複雑・ファジー小説

#02 - 結びなおす糸 ( No.23 )
日時: 2011/09/19 15:32
名前: 蟻 ◆v9jt8.IUtE (ID: V9u1HFiP)
参照: http://www.kakiko.cc/novel/novel6/index.cgi?mode

「その後で、私はあなたと出会ったのね」

流の言葉に、舞雪さんは小さく頷いた。
 
「そして貴女に助けてもらいました」
「私は助けた覚えはないけれど」

ベッドから立ち上がり、舞雪さんを嘲り笑う様に言葉を放ち、そして部屋から出て行った。
 自然に二人きりになった僕と舞雪さんは、喋る事もなく、ただただ気まずかった。……流が居なくなるだけでこんなに気まずくなるとは、思ってもいなかった。
 舞雪さんは辛い過去を語ったからか、どうやら落ち込んでいる。今、縁さんはどうなってるんだろう。
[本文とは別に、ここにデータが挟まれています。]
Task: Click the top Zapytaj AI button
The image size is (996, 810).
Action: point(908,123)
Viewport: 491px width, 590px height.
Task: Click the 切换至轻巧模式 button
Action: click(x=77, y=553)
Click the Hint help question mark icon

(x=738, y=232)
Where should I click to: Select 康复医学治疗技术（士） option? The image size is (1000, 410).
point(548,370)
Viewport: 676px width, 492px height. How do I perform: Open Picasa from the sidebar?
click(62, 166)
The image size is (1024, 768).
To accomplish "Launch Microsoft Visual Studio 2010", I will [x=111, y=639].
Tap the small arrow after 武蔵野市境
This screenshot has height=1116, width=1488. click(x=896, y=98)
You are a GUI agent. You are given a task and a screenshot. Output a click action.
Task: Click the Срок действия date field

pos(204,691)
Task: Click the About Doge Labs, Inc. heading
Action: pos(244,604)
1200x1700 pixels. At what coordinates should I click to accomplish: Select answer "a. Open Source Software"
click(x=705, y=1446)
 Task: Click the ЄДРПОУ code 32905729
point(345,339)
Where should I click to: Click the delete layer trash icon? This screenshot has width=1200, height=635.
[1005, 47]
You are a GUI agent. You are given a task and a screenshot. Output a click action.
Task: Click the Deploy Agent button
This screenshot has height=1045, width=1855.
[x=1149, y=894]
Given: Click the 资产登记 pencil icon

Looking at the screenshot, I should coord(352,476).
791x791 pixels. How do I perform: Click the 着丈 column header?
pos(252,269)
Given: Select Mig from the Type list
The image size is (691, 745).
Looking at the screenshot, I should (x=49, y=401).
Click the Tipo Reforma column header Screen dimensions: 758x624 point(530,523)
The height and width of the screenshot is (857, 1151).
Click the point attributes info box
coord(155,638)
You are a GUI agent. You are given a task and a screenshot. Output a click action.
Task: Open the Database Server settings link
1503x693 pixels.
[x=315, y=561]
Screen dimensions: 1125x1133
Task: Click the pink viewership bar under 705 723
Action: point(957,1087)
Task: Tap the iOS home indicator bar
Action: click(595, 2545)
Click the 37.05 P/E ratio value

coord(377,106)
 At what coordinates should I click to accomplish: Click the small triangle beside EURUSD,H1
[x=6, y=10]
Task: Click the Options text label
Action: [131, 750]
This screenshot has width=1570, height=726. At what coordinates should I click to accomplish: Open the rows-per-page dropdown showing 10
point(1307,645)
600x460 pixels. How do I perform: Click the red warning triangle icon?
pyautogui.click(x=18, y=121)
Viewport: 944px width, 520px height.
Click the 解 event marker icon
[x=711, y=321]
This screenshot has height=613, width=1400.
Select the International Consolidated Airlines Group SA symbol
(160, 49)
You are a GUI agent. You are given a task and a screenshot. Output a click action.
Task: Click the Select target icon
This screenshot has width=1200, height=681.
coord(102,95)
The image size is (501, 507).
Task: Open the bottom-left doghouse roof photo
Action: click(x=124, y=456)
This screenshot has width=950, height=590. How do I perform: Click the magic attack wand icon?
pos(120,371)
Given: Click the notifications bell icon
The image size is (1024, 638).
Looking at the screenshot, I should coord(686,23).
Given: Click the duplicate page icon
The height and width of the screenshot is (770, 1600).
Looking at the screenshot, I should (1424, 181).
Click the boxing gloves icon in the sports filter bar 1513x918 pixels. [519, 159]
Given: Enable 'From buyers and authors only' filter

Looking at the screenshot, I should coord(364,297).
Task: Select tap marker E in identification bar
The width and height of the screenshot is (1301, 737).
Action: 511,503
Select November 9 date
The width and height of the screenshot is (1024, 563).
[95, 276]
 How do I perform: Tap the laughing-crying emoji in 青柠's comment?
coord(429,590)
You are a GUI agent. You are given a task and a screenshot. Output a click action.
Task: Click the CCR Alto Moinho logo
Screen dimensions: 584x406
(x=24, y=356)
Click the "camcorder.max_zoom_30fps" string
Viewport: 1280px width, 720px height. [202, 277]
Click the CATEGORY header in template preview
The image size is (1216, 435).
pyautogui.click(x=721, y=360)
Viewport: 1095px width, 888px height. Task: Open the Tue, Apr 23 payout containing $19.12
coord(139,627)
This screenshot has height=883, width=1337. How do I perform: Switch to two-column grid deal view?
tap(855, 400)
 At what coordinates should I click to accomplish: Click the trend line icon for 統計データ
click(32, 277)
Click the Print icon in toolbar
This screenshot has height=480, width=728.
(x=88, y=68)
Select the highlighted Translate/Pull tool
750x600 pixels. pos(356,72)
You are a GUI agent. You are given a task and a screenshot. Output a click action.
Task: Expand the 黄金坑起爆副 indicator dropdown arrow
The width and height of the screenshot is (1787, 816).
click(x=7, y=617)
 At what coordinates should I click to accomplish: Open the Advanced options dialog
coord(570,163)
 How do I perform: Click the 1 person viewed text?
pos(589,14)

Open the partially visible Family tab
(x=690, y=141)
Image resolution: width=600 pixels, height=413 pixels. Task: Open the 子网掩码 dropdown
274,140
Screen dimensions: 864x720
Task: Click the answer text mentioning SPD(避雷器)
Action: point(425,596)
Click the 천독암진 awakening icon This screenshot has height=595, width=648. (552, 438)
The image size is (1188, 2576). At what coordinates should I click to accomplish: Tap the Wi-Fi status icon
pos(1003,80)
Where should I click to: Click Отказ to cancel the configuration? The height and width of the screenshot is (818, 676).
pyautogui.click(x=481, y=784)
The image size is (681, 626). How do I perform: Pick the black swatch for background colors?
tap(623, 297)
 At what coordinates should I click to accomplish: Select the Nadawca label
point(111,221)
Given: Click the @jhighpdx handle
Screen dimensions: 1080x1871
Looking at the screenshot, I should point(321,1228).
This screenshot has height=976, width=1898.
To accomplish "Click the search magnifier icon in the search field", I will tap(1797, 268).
裏切ったのはおそらく舞雪さんでもないし。あの魔道士が許せないな……。
 勝手に舞雪さんの辛い過去をどうにかしてやろう、と半分だけ思い、考える。でも、僕が舞雪さんと縁さんを助けるっていうのは、失礼にも程がある。分かったふりだけで、舞雪さん視点の話しか聞いていないのに、助けるだなんて、傲慢だ。
 でも、助けられるなら助けたいよなあ——。僕の善が、僕を哂った。

「零」

僕の首を冷やす何かと流の声に、僕は驚いた。
 
「……なんだよ、驚いたじゃねえか。で、またアイス持ってきたのかよ。いらねえよ」

もう十分に寒いし。布団被ってても冷気が襲って、僕のチキンスキンがぶわぶわぶわと、姿を見せている。結構前から。

「駄目よ、食べなさい」
「何があって強制されてアイス食べないといけないんだよ!」
「いいから食べなさい」

手に持っていた銀のスプーンで僕を脅迫してきた。と言うかスプーンで人を脅せるのが凄いな。流だったらスプーンで人を殺せそうな気もするんだけどさ。

「スプーンって事は、今度はアイスクリームか?」
「いいえ、シャーベットよ」
「アイスより頭が痛くなりそうだ!」

僕と流がどうでもいい会話を交えているその間にも、舞雪さんは俯いて暗かった。僕と流の空気は軽すぎるのに、舞雪さんの空気は何か重たかった。黒かった。鬱だった。

「舞雪」

その流の声は、優しく笑うものでもなく、厳しく叱るものでもなく。ただただ、無表情で、無機質。飴をあげる訳でもなく、鞭を振るうわけでもなく。何も渡さず、目の前を諭す。

「このシャーベットは、ずっと前に、あなたに貰った雪から作った物よ」

流は、シャーベットの製造工程を、舞雪さんに話した。